123 BC in various calendars
- Gregorian calendar: 123 BC CXXIII BC
- Ab urbe condita: 631
- Ancient Egypt era: XXXIII dynasty, 201
- - Pharaoh: Ptolemy VIII Physcon, 23
- Ancient Greek Olympiad (summer): 164th Olympiad, year 2
- Assyrian calendar: 4628
- Balinese saka calendar: N/A
- Bengali calendar: −716 – −715
- Berber calendar: 828
- Buddhist calendar: 422
- Burmese calendar: −760
- Byzantine calendar: 5386–5387
- Chinese calendar: 丁巳年 (Fire Snake) 2575 or 2368 — to — 戊午年 (Earth Horse) 2576 or 2369
- Coptic calendar: −406 – −405
- Discordian calendar: 1044
- Ethiopian calendar: −130 – −129
- Hebrew calendar: 3638–3639
- - Vikram Samvat: −66 – −65
- - Shaka Samvat: N/A
- - Kali Yuga: 2978–2979
- Holocene calendar: 9878
- Iranian calendar: 744 BP – 743 BP
- Islamic calendar: 767 BH – 766 BH
- Javanese calendar: N/A
- Julian calendar: N/A
- Korean calendar: 2211
- Minguo calendar: 2034 before ROC 民前2034年
- Nanakshahi calendar: −1590
- Seleucid era: 189/190 AG
- Thai solar calendar: 420–421
- Tibetan calendar: 阴火蛇年 (female Fire-Snake) 4 or −377 or −1149 — to — 阳土马年 (male Earth-Horse) 5 or −376 or −1148

= 123 BC =

Year 123 BC was a year of the pre-Julian Roman calendar. At the time it was known as the Year of the Consulship of Balearicus and Flamininus (or, less frequently, year 631 Ab urbe condita) and the Sixth Year of Yuanshuo. The denomination 123 BC for this year has been used since the early medieval period, when the Anno Domini calendar era became the prevalent method in Europe for naming years.

== Events ==

=== By place ===
==== Roman Republic ====
- Gaius Gracchus elected Roman tribune for the first time. He waits until after his re-election the following year before pushing forward the various civil and agrarian reforms that his brother championed in 133 BC.
- Aix-en-Provence founded under the name of Aquae Sextiae by the Roman consul Sextius Calvinus.
- Quintus Caecilius Metellus conquers the Balearic Islands for Rome, for which he earns the agnomen "Balearicus." He settles 3,000 Roman and Iberian colonists on the islands and founds the cities of Palma and Pollentia.

==== China ====
- Spring: The Han General-in-Chief Wei Qing launches two invasions of Xiongnu territory from Dingxiang, defeating two Xiongnu armies and killing or capturing several thousand of the enemy.
- During the second expedition, the force under Su Jian and Zhao Xin is surrounded and almost entirely destroyed by the army of Yizhixie Chanyu.
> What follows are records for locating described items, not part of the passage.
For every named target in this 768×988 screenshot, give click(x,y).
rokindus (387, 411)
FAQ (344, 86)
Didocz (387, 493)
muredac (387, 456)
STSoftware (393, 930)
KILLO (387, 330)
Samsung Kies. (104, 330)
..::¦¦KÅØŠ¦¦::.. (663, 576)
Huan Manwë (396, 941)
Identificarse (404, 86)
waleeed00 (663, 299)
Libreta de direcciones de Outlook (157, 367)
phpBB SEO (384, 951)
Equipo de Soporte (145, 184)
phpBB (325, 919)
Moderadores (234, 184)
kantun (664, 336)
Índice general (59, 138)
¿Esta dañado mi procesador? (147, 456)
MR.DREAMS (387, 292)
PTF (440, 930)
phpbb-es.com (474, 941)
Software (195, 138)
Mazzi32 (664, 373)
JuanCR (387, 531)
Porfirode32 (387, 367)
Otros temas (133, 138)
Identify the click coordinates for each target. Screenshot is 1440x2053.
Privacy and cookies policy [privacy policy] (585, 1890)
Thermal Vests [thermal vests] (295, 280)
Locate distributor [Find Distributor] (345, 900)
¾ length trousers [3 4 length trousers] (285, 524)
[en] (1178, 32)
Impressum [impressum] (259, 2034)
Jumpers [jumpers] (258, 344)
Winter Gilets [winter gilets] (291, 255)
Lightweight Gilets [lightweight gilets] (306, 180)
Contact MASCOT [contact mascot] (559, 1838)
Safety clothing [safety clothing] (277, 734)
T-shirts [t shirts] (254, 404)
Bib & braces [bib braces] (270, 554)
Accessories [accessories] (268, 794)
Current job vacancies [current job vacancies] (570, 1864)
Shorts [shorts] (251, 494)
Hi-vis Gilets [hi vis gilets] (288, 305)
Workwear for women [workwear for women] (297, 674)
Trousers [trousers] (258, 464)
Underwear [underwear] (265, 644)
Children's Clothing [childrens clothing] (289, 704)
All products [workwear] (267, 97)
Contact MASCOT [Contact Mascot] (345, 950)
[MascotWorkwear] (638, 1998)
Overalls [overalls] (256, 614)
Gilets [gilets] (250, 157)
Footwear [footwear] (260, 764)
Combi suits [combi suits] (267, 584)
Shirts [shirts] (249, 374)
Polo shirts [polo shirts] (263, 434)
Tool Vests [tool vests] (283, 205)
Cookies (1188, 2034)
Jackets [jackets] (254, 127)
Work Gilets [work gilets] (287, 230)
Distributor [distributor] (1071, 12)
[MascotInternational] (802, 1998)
Zhao Xin defects to the Chanyu.
- For these two campaigns, Emperor Wu of Han orders Wei Qing to make his eighteen-year-old nephew Huo Qubing the commander of a force of 800 cavalry. Raiding deep into enemy territory, Huo's force kills or captures a Xiongnu Prime Minister and a Household Administrator, kills the Marquis of Jiruo (an elder relative of Yizhixie Chanyu), and captures the Chanyu's uncle Luogubi.
- A conspiracy led by Liu An, king of Huainan, is discovered. Liu An commits suicide, and his queen and crown prince are executed. Huainan becomes Jiujiang Prefecture.